** DESCRIPTION OF THE TASK **
All that is wanted is the exact lines from the one with "Click Tautonen's The Eagle has landed cell" through the last line of the entries, with both ends kept and every picture left out.
━━ DATA PROVIDED
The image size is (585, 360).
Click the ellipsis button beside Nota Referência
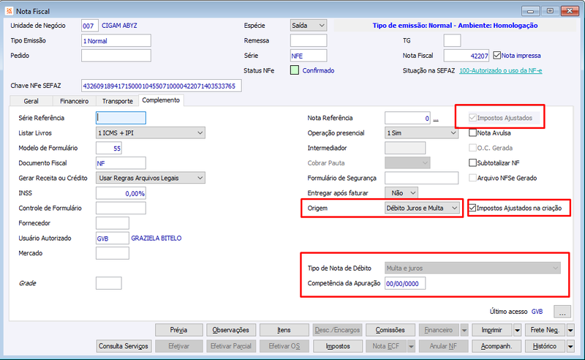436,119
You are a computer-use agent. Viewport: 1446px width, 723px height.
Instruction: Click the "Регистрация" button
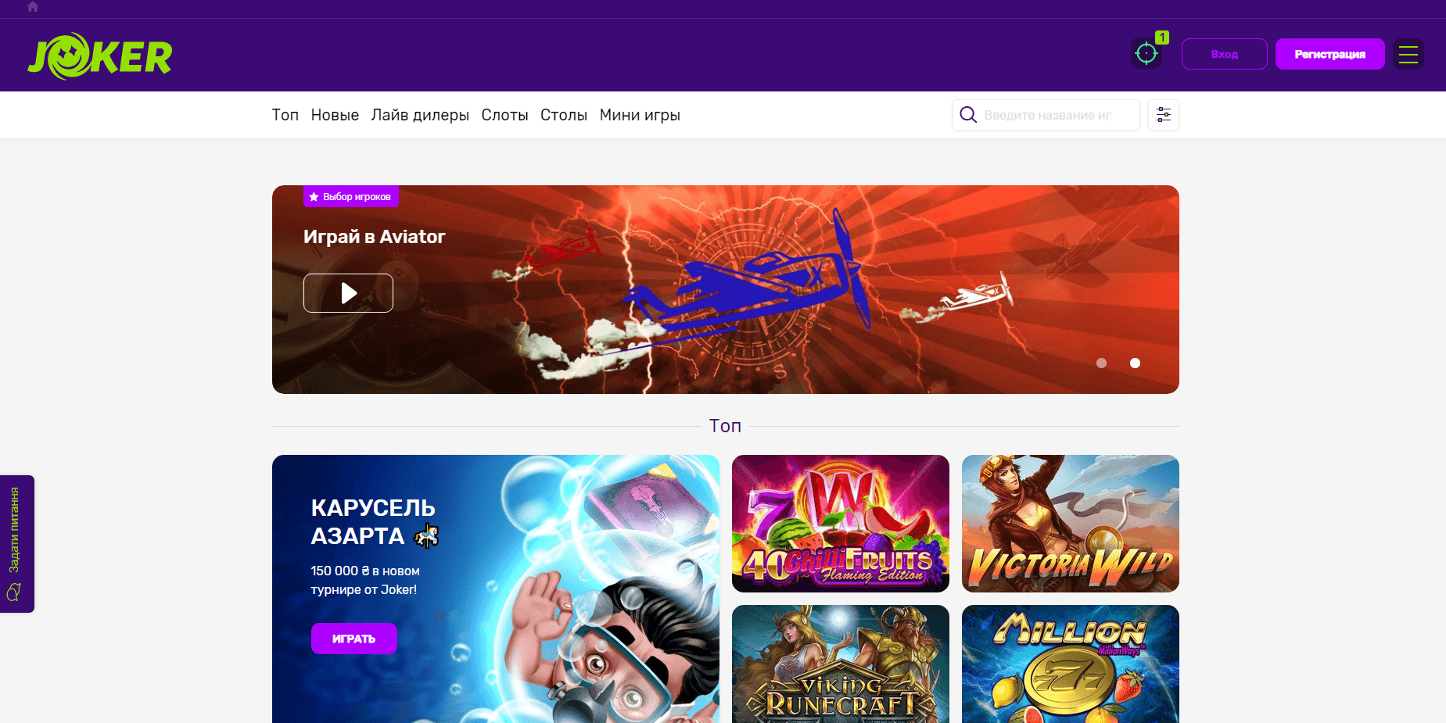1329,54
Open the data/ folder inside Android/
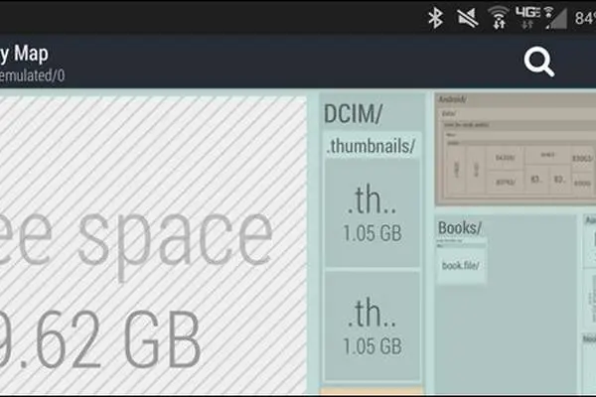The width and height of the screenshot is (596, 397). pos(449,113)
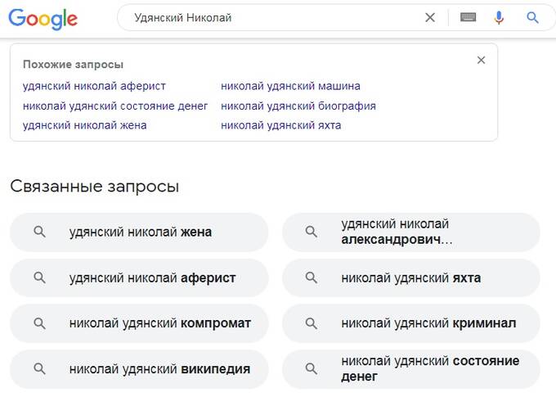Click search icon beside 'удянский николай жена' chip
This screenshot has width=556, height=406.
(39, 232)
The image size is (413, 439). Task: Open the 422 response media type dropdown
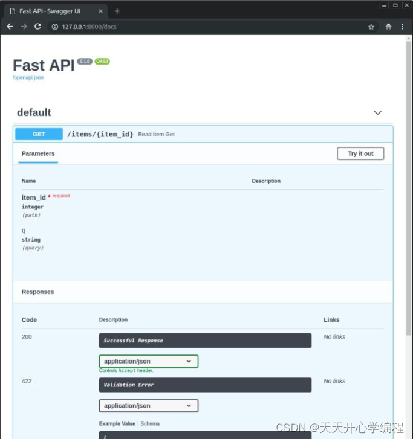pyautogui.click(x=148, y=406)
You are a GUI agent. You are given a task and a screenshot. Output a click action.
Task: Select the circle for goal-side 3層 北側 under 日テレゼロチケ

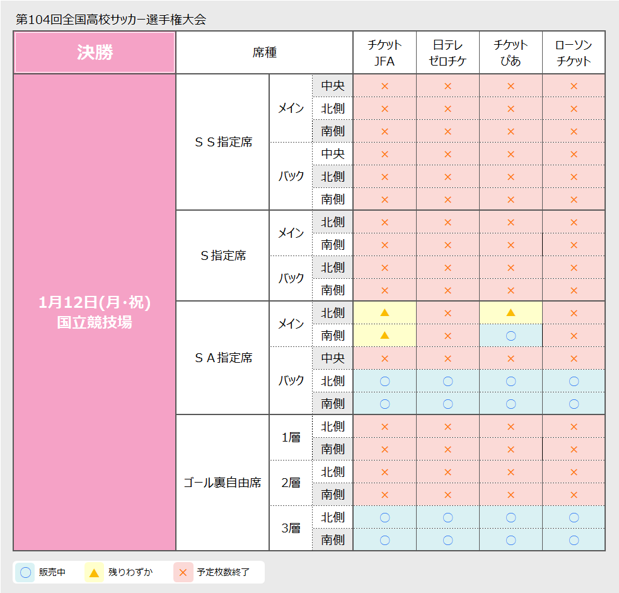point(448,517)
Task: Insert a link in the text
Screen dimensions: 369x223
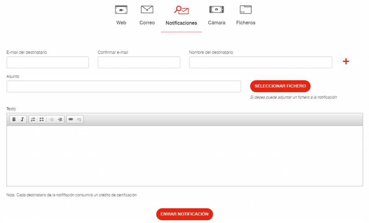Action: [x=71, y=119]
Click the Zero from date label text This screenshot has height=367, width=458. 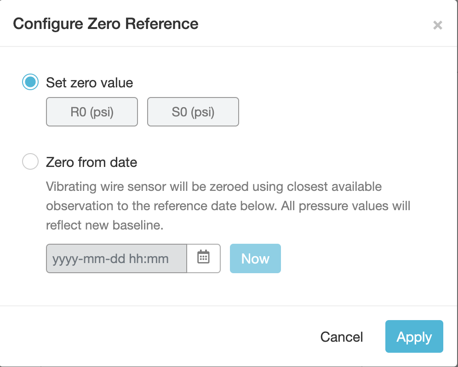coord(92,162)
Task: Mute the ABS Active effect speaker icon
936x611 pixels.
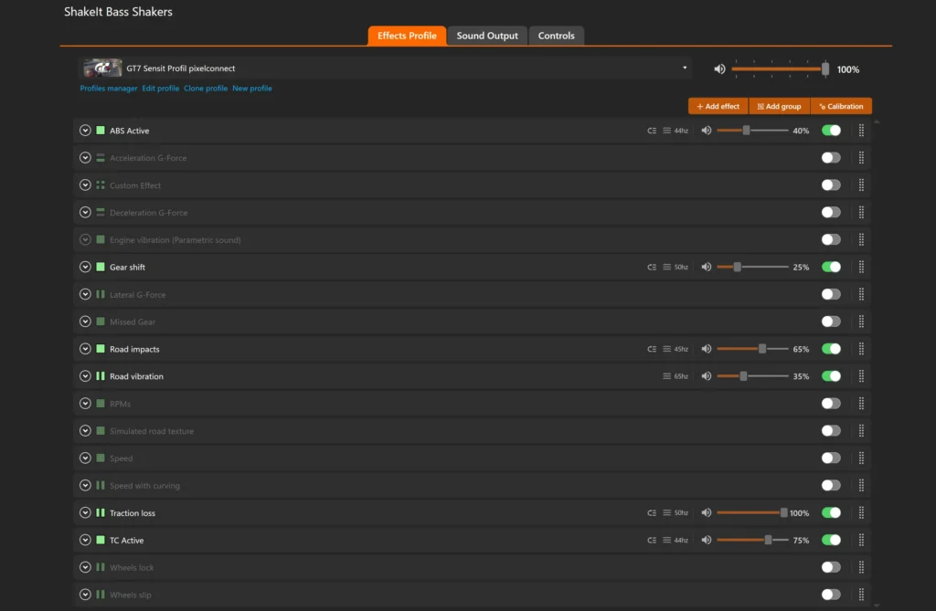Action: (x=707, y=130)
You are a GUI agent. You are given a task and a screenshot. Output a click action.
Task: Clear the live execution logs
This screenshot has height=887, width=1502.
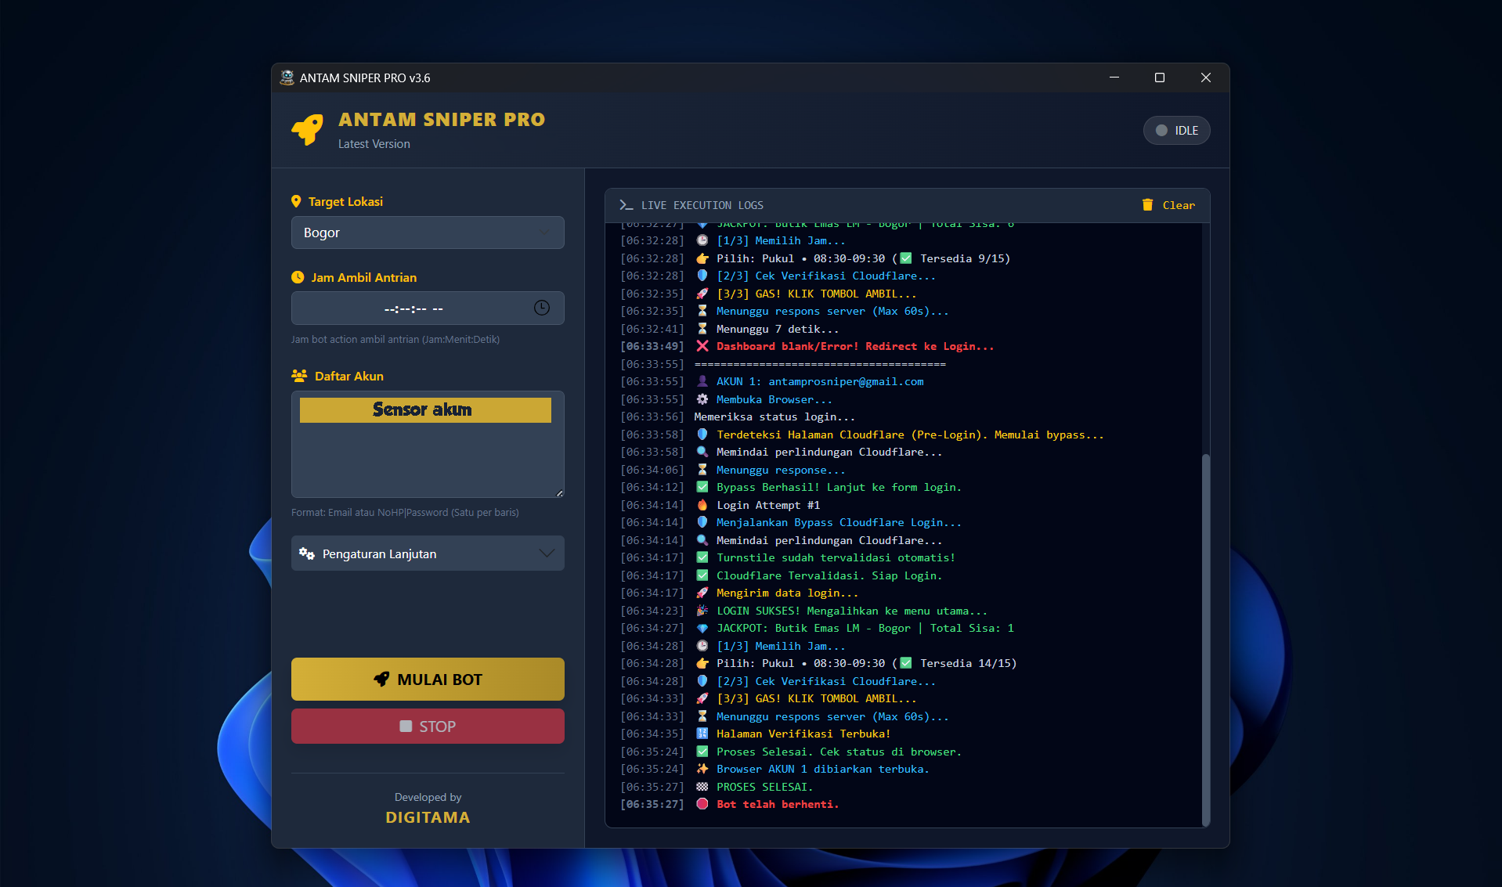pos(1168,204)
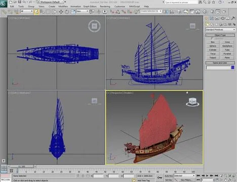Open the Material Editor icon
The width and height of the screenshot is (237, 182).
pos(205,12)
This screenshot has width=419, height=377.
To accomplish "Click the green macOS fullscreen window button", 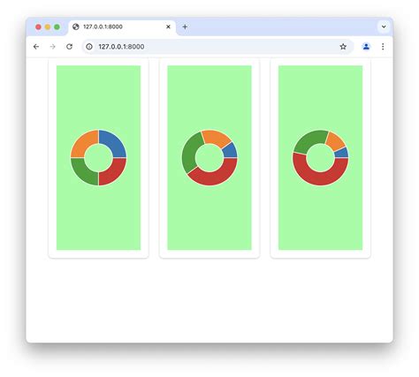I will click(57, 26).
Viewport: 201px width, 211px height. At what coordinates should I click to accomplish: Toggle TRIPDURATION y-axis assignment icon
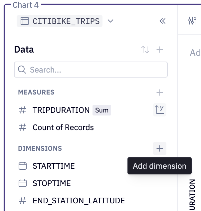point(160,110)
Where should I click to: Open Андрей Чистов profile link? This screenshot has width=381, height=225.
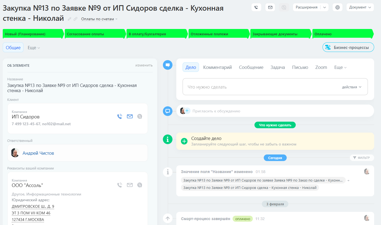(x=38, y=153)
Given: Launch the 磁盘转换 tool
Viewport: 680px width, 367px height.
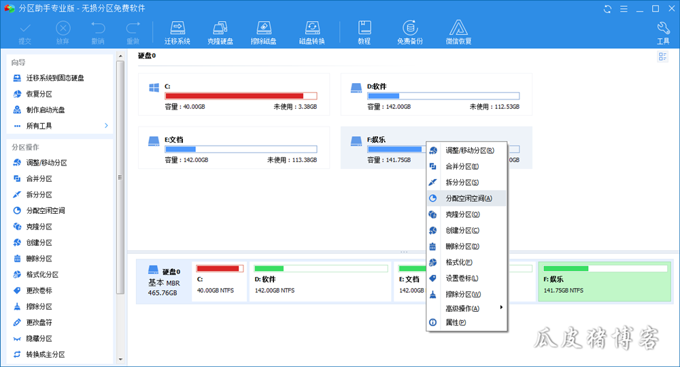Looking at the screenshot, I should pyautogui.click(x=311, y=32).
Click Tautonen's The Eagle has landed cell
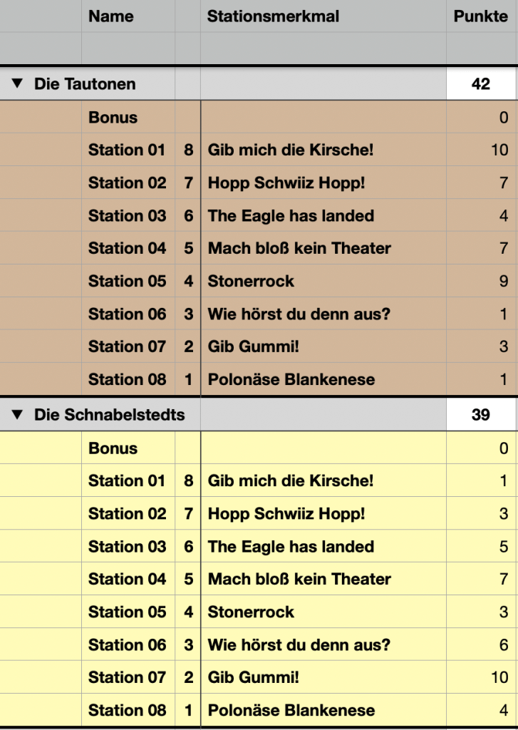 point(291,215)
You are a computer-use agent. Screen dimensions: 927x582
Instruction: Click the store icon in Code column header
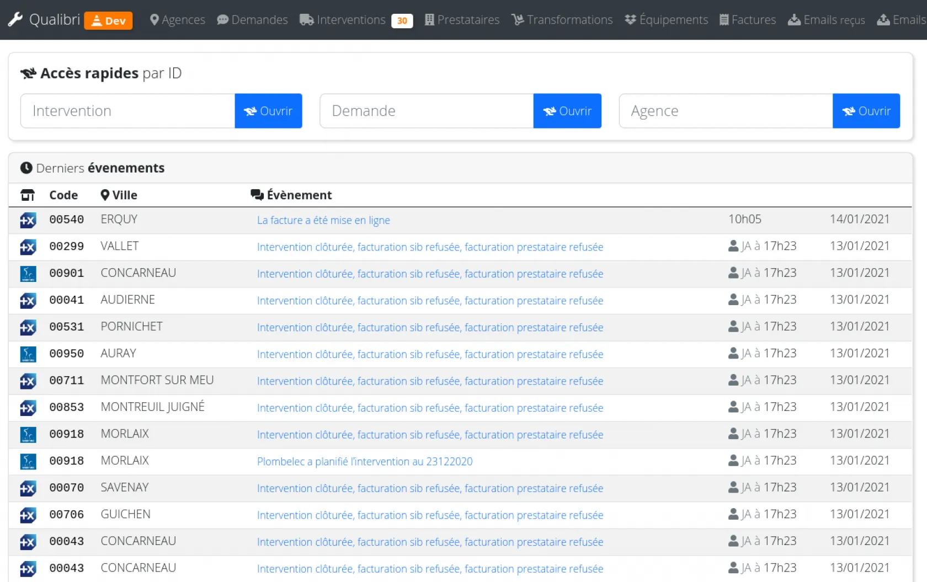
━━━━
** FINAL ANSWER **
Click Tautonen's The Eagle has landed cell
 point(291,215)
You are a computer-use agent. Screen dimensions: 927x582
Instruction: Click the store icon in Code column header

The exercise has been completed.